- It was a textbook response from markets until the Dollar kicked in.
- Stocks are following the geopolitics and are on the backfoot.
- eyes are on the BoJ and the Fed this week.
USD/JPY reversed the initial risk-off plunge and climbed from 107.70 to 108.10, recovering to its pre-weekend levels despite global financial markets following the strike on Saudi Arabia’s oil facilities over the weekend. USD/JPY were respecting the rising channel’s support – The Dollar was also playing its role as a safe haven.
It was a textbook response from markets, although this week’s FOMC meeting is taking priority where there are expectations that rates will be cut 25bps. There will also be the Fed’s guidance which is expected to leave open another rate cut in Q4 if needed – Markets are pricing 22bp of easing at the 19 September Fed meeting, and a terminal rate of 1.25% (Fed funds rate currently 2.13%), according to analysts at Westpac.
However, stocks are following the geopolitics and are on the backfoot – The S&P 500 fell 0.3%, with the DJIA down 0.5%. In Europe, the DAX fell 0.7% and the FTSE 100 fell 0.6%. WTI rose to US62.6/bbl.
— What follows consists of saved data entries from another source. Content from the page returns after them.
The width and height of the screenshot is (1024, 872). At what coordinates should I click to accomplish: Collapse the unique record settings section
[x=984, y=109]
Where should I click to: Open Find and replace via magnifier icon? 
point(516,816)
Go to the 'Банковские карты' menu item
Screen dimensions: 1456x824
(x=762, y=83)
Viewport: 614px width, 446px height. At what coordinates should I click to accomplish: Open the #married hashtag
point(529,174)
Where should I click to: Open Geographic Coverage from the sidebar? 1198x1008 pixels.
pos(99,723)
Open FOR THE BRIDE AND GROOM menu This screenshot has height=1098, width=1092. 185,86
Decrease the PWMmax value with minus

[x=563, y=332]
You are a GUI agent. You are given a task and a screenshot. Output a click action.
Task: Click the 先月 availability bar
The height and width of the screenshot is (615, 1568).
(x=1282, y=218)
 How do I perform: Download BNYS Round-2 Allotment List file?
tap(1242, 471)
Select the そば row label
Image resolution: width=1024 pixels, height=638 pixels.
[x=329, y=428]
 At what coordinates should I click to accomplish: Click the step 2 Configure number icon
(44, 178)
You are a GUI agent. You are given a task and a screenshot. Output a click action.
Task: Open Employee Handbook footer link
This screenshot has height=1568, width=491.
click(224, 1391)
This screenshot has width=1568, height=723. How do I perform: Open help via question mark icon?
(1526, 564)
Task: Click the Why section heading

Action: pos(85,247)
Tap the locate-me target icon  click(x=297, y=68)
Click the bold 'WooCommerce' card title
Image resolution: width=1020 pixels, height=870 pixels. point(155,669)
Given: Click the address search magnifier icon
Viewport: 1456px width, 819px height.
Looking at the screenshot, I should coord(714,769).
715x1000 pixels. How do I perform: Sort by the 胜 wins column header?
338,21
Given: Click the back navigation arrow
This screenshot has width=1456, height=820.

Gold lifted 0.9% to US1502.4/oz. As for yields, US 2-year treasury yields ranged between 1.74% and 1.78%, the 10’s travelled between 1.82% and 1.87%.
This week, the BoJ will also hold its regular policy meeting in an environment which has brought a wave of easing from central banks around the world – “Speculation is building that although policy is set to remain on hold this week, that the BoJ may be prepared to lower short-term rates further into negative territory in the coming months. While the forward guidance offered by the BoJ this week could be a crucial determinant of the BoJ’s resolve, a crucial component in the outlook for the JPY and potentially in the policy decisions made by the BoJ in the coming months relates to the Fed.”
Valeria Bednarik, the Chief analyst at FXStreet explained that the USD/JPY pair is battling to regain the 108.00 level:
“Bullish after bouncing from a critical Fibonacci support, the 61.8% retracement of its August decline. In the 4 hours chart, the pair is a handful of pips above a directionless 20 SMA, while technical indicators aim north within positive levels, keeping the risk skewed to the upside. Nevertheless, to confirm the bullish momentum, the pair would need to break above the high set last week at 108.25. Bulls could lose control if the pair break below 107.45, the mentioned Fibonacci support.”